Task to complete:
Every line containing the string "chevron" should be returned from the records.
::::::
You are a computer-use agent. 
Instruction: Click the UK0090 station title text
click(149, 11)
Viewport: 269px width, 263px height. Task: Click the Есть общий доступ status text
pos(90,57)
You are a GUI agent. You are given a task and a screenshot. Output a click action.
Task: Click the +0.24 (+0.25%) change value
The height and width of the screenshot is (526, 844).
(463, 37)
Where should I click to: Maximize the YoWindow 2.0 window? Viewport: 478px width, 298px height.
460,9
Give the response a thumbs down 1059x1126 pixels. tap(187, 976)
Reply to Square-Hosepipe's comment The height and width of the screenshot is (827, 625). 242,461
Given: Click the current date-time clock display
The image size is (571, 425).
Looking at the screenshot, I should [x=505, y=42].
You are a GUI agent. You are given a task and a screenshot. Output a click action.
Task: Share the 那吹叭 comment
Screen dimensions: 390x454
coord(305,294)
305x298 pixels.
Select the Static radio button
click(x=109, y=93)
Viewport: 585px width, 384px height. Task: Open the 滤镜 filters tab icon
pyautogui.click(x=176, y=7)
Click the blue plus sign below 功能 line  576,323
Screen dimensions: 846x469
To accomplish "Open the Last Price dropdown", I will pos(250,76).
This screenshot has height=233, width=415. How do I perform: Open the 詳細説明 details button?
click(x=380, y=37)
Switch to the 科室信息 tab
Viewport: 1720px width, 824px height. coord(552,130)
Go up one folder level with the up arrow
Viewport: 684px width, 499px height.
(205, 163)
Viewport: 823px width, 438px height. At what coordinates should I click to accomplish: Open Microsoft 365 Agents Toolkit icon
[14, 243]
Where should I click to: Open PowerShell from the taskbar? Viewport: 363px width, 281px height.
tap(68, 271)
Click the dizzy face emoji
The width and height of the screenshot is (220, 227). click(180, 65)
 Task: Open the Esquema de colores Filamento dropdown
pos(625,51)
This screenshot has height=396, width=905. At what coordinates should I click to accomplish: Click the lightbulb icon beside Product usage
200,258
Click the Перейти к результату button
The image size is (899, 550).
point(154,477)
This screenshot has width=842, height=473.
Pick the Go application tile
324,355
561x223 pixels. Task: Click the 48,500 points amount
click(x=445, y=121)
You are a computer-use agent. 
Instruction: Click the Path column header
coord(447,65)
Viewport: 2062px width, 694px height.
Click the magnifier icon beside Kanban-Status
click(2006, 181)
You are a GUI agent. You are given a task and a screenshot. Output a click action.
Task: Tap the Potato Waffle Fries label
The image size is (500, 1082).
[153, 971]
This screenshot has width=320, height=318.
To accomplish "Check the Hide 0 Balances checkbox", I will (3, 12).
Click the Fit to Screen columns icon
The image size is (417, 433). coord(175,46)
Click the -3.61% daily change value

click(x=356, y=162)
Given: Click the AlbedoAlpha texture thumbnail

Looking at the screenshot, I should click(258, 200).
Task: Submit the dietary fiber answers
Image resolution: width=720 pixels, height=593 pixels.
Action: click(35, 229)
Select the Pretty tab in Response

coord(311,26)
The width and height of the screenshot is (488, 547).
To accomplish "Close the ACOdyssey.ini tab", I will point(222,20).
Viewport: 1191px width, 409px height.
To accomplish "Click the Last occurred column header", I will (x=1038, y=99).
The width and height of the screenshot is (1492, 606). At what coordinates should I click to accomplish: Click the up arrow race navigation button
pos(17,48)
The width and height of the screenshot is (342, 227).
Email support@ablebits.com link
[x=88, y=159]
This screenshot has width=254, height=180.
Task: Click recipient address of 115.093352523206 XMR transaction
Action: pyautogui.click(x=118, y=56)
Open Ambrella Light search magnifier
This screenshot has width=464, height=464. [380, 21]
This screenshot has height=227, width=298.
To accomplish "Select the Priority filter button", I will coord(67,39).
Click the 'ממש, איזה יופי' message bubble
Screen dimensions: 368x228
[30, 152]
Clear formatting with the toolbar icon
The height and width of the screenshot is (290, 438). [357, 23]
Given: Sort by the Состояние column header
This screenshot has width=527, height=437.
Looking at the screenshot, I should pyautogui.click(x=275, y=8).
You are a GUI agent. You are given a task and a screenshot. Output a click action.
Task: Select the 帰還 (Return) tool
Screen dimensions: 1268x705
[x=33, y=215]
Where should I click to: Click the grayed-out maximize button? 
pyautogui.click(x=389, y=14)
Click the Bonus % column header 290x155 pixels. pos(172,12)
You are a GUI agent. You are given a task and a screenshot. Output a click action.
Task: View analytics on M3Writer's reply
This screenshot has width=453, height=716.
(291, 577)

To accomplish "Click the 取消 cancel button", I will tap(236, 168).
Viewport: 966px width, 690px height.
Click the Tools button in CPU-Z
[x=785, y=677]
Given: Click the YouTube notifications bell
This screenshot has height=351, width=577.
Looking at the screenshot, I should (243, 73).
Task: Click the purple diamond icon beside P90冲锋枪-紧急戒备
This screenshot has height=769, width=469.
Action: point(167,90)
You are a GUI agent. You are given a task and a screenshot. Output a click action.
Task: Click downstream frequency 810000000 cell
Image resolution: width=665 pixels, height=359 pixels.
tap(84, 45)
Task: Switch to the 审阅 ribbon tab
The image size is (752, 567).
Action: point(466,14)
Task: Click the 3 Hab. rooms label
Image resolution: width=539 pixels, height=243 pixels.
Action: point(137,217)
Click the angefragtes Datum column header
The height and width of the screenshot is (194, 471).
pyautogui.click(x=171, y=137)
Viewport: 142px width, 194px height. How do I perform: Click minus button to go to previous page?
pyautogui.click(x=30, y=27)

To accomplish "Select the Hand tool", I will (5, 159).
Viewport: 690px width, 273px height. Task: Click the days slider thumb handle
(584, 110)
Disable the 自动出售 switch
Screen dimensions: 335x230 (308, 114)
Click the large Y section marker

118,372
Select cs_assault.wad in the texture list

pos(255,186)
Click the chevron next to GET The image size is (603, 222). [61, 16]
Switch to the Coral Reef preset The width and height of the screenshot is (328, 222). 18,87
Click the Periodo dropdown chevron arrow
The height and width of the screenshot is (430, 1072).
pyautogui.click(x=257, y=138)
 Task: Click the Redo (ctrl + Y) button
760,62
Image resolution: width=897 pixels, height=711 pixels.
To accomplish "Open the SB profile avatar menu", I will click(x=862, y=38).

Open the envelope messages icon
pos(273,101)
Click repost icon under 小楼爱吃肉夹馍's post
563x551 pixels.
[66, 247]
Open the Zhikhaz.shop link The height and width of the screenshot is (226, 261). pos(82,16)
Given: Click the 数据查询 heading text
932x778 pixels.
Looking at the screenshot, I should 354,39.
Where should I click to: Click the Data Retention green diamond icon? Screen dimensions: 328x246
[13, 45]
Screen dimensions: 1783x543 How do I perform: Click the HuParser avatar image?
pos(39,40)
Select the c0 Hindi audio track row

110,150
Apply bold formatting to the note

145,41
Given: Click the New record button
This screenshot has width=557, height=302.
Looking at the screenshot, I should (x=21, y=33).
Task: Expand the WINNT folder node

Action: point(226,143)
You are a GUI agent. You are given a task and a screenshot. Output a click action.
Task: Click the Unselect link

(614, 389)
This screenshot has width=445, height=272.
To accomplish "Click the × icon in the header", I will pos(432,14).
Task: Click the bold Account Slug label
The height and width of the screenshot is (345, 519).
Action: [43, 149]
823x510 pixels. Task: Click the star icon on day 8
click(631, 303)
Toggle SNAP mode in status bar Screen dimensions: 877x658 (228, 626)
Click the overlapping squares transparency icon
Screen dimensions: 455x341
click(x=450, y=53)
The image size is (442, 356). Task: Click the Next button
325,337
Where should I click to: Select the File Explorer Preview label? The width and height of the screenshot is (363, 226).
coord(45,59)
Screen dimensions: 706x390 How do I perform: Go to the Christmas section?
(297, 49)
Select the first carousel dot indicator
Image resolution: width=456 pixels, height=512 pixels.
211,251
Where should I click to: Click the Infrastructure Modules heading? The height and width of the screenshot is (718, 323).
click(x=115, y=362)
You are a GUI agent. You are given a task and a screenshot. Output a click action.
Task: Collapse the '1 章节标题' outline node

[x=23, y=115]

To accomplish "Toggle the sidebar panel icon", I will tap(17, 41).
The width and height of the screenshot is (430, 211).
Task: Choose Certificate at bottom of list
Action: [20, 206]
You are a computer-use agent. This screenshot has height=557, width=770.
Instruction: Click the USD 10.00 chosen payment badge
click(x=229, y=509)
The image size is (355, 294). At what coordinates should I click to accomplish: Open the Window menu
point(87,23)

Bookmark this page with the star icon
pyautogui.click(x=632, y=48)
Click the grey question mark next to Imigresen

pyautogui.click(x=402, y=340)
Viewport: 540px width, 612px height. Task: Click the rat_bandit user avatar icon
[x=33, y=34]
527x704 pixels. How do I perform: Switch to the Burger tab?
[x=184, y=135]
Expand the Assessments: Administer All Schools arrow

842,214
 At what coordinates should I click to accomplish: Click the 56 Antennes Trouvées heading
::::::
Result of the task:
Click the chevron next to GET The image size is (603, 222). [61, 16]
Click the Periodo dropdown chevron arrow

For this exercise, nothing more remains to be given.